• [WORK TASK 1] Quote the Darfur peace agreement article word for word, from "The agreement promises" up to and including "the devastation here.".
• [WORK TASK 2] In the Darfur peace agreement article, shorten the paragraph that begins "Analysts say the disarmament provisions" while keeping its main facts.
• [WORK TASK 3] Carry on the article about the Darfur peace agreement from the point where it ends.

• [EXTRACT]
────────

Since the agreement, Zoellick has left the State Department, leaving the U.S. without a point man in the peace process.
“The U.S. provided important leverage and diplomatic initiative to the process, got one rebel group to sign a deal that (the government) was ecstatic about and then bailed,” said John Prendergast, a senior adviser to the International Crisis Group, a Belgium-based think tank that tracks international conflicts.
“The aftermath of that premature departure has been disastrous, as the other rebel groups have only grown in support and resources, at the expense of the faction that signed.”
Nur’s refusal to sign is proving especially vexing. He’s a member of Darfur’s largest tribe, the Fur, and his followers comprise about two-thirds of the people displaced by the war.
Nur “is widely regarded as the person who represents the aspirations of so many Darfurians,” said Alex de Waal, an Africa expert who advised the African Union on the peace process. “Simply because he hasn’t signed, the people don’t like it.”
Many are also skeptical of government pledges to rehabilitate their long-neglected homeland, where life was pre-modern even before the war began.
The agreement promises $700 million from the government over three years for reconstruction and $30 million to compensate “war-affected persons” – amounts that appear to be dwarfed by the devastation here.
Up and down Darfur’s sandy moonscape, village after village sits empty. In some, the charred, crumbling shells of mud huts are chilling reminders of janjaweed raids. Other villages, abandoned in fear, appear intact but eerily empty, seemingly frozen in an early morning stillness.
Potable water, proper schools and other services are urgent needs, residents said.
“There are no medicines in our clinics. We have no education,” said Mohammadein Garelnabi, a commander allied with Nur who lives in the rebel-held village of Hashaba, deep in the hills of northern Darfur.
“This agreement doesn’t do anything for the basic rights of the people here.”
Analysts say the disarmament provisions are the agreement’s weakest link because they rely on total cooperation from Sudan’s government – which has maintained that the conflict is tribal and that the janjaweed aren’t under its control – and on robust monitoring by the undermanned African Union.
“There will be no disarmament of the janjaweed under the existing plan, which is too weak to sustain such a difficult process,” Prendergast said.

────────

• [ENTRIES SHOWN]
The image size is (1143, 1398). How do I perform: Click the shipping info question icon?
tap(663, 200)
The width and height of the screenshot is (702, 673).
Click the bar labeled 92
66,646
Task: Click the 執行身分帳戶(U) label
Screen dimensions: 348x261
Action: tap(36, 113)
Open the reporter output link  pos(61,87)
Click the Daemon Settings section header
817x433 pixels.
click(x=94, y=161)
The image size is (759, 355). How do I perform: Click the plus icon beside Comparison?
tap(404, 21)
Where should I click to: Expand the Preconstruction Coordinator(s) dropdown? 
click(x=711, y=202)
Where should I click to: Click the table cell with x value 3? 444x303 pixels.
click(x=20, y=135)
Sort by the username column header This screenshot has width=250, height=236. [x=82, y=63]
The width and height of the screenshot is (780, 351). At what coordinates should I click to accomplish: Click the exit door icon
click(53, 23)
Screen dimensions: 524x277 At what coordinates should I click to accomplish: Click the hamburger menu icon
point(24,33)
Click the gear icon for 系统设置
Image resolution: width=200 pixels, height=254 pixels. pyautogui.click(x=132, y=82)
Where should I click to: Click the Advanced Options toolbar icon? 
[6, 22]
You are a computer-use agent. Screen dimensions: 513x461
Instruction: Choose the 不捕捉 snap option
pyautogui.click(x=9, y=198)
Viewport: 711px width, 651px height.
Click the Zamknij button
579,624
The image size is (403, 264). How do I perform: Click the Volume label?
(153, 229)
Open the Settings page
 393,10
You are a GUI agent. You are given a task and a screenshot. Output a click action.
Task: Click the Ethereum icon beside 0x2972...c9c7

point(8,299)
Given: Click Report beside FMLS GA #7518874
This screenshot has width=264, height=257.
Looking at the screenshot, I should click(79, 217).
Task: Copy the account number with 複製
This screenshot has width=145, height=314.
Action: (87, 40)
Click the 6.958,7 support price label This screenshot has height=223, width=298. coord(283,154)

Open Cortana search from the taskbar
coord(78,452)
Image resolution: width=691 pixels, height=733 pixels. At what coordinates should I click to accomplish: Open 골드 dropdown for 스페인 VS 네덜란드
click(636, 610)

────────

• [EXERCISE OUTPUT 1]
The agreement promises $700 million from the government over three years for reconstruction and $30 million to compensate “war-affected persons” – amounts that appear to be dwarfed by the devastation here.

• [EXERCISE OUTPUT 2] Analysts call disarmament the agreement's weakest link. It depends on full cooperation from Sudan's government, which says the conflict is tribal and that it doesn't control the janjaweed. It also depends on strong monitoring by the undermanned African Union.

• [EXERCISE OUTPUT 3]
Within days of the signing, numerous new attacks were reported. On May 15, according to local accounts, 11 villagers were killed in janjaweed raids in the area around Kassab.
Sheiks here said anyone who ventures outside the camp risks being attacked. Women must go to collect firewood, however, so in recent weeks an African Union convoy has traveled with them.
“The janjaweed continue to be a menace,” said Col. Richard Lourens, commander of the African Union force in the neighboring town of Kutum. “They tend to pop up anywhere. They hinder and harass. … They believe they can move with impunity.”
With the ongoing violence, basic humanitarian aid doesn’t reach about a third of people who need it. Much of western Darfur is a no-go zone for aid workers, and throughout the region white SUVs emblazoned with aid agencies’ logos are sporadically hijacked by janjaweed and rebels alike.
According to the agreement, Sudan was to present a complete disarmament plan by late June, and the African Union was to establish demilitarized zones for aid convoys to travel more freely. Those deadlines came and went.
Without progress on disarmament, the peace deal – and the African Union – seem to lose credibility in Darfur with each passing day. In a meeting this week, when the sheiks of Kassab told a visiting journalist that they hadn’t read the agreement, an African Union officer volunteered to bring them a copy printed in Arabic.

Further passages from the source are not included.